Study: Legalization Benefits Educational Achievement of Immigrants
SOURCE:
Researchers found correlations between the educational achievements of different immigrant groups and the status of individuals in the child's family.
The children of undocumented immigrants struggle to succeed academically, according to a new study by researchers at the University of California—Irvine.
Researchers used data from a telephone survey in Los Angeles to identify correlations between the educational achievements of different immigrant groups and the status of individuals’ entry, residency, and naturalization. They found an achievement gap among the children of undocumented Mexican immigrants–and evidence that providing paths to legal residency would improve academic performance.

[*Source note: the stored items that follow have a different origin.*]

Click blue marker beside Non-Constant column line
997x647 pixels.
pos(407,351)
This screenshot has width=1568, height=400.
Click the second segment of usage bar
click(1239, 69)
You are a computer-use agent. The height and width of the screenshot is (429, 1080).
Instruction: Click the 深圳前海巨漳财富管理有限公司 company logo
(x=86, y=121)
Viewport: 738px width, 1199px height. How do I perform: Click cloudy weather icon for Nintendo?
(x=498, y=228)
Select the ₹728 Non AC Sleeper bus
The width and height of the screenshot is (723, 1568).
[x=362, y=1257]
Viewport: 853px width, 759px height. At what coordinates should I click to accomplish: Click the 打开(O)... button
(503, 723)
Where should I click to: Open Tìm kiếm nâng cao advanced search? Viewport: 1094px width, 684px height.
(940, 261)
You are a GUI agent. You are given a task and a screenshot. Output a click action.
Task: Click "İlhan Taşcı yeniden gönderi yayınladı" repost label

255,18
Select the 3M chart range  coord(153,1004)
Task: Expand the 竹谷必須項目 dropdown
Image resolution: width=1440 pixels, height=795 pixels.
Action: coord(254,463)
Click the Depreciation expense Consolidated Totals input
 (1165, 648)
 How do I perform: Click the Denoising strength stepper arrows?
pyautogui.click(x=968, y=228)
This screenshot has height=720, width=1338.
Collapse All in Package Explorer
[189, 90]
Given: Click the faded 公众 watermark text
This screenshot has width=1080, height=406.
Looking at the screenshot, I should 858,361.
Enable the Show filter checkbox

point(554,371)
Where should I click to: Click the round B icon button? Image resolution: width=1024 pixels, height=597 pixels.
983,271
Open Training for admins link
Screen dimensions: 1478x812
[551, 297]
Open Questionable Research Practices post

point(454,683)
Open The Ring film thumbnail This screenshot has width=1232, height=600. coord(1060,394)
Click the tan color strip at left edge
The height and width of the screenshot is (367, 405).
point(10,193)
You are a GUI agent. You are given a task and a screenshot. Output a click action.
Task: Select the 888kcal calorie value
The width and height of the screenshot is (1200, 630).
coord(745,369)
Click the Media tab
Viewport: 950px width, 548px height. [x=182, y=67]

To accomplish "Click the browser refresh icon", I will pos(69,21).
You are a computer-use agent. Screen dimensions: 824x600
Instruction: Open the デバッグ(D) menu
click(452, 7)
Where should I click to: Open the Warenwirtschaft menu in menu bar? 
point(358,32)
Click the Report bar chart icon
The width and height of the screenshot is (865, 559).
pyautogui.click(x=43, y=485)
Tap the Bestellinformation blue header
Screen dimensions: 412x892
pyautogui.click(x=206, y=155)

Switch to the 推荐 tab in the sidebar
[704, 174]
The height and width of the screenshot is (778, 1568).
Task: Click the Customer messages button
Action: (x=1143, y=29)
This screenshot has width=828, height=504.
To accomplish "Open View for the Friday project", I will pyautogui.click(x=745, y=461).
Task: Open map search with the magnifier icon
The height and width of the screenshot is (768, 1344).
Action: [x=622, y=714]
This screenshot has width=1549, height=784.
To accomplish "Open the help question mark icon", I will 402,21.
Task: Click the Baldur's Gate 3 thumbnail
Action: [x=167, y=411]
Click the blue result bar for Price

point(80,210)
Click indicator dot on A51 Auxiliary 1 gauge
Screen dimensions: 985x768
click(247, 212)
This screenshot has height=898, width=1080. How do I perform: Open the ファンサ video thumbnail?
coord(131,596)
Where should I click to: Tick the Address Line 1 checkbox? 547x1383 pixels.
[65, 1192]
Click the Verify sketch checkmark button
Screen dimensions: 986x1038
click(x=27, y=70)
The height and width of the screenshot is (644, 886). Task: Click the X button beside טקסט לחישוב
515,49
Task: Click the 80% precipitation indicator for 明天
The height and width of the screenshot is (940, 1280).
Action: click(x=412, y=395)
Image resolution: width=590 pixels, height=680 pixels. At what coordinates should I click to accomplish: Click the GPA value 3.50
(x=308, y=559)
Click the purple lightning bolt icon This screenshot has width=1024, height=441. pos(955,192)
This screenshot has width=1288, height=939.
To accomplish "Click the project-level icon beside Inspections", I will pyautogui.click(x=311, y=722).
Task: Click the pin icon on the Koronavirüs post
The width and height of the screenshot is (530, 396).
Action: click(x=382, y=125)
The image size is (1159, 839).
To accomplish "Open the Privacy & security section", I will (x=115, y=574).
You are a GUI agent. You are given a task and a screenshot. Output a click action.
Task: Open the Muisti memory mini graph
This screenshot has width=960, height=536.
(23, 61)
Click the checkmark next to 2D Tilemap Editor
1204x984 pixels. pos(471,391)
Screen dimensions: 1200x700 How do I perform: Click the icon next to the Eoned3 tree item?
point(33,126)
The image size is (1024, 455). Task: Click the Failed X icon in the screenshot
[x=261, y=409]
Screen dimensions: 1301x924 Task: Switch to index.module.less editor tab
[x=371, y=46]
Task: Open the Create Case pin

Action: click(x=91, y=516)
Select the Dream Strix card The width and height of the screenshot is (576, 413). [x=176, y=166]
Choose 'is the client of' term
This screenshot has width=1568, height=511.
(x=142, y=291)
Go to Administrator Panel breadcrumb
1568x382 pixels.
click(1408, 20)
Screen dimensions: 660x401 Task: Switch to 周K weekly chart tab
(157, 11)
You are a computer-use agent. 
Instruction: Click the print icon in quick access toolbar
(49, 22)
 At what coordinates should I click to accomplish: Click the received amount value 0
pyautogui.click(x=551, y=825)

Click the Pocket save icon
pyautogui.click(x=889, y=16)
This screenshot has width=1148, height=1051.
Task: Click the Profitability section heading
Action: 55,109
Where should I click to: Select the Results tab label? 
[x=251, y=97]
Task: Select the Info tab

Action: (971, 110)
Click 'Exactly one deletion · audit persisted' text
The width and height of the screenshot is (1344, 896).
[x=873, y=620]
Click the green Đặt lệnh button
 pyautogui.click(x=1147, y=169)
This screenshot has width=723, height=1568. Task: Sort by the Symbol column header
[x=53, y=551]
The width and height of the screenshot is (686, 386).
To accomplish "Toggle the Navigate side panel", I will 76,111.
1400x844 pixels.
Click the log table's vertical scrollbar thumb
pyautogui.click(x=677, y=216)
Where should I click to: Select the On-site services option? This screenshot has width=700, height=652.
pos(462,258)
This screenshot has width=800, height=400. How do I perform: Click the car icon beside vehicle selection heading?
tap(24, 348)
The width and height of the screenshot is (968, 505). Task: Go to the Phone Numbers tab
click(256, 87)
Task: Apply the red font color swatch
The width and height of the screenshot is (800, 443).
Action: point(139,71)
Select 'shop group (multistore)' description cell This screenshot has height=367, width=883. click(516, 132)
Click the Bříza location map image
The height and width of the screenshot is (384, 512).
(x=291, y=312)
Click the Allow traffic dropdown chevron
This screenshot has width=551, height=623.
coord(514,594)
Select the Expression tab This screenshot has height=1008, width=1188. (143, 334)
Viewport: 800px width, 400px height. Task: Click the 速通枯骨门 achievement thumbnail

“Particularly notable is that legalization per se appears to add almost a year-and-a-quarter to the schooling premium associated with the various mixed-status groups containing mothers who are legal permanent residents,” reads the report. “That mothers’ unauthorized status in particular hampers second-generation attainment (i.e., education) reinforces the idea that unauthorized entry and the process of navigating pathways to legalization retards the pace of incorporation in the Mexican immigrant group in the United States.”
In the study, the researchers weighed in on immigration policy based on their results.
“The results also indicate the crucial importance of public policies that provide opportunities for legalization,” they wrote. “The fact especially that the force of legal status appears to exert its own positive effect on second generation education implies that the failure to provide pathways to legalization risks the development of an expanding underclass of unauthorized entrants.”
The crux of the project is the notion of naturalization, which the authors characterize as “perhaps the bedrock issue in public policy debates about immigration.” The authors connect the slow pace at which Mexican immigrants have historically attained “full membership” in American culture to the gap in academic achievement, and consider explanations for that slow naturalization process.
In particular, they highlight a phenomenon known as “delayed incorporation,” in which individuals with unauthorized residency can slow down the assimilation of their wider immigrant communities due to the fact that they expect their stay to be terminated at some point.
The research is relevant to current political developments. The DREAM Act is a legislative proposal which would provide paths to citizenship through education or military service. This summer, California passed a state version of the law.
“Unauthorized entrants who have not been able (or have not had the opportunity) to legalize remain mired in disadvantage, as do their children,” the researchers wrote.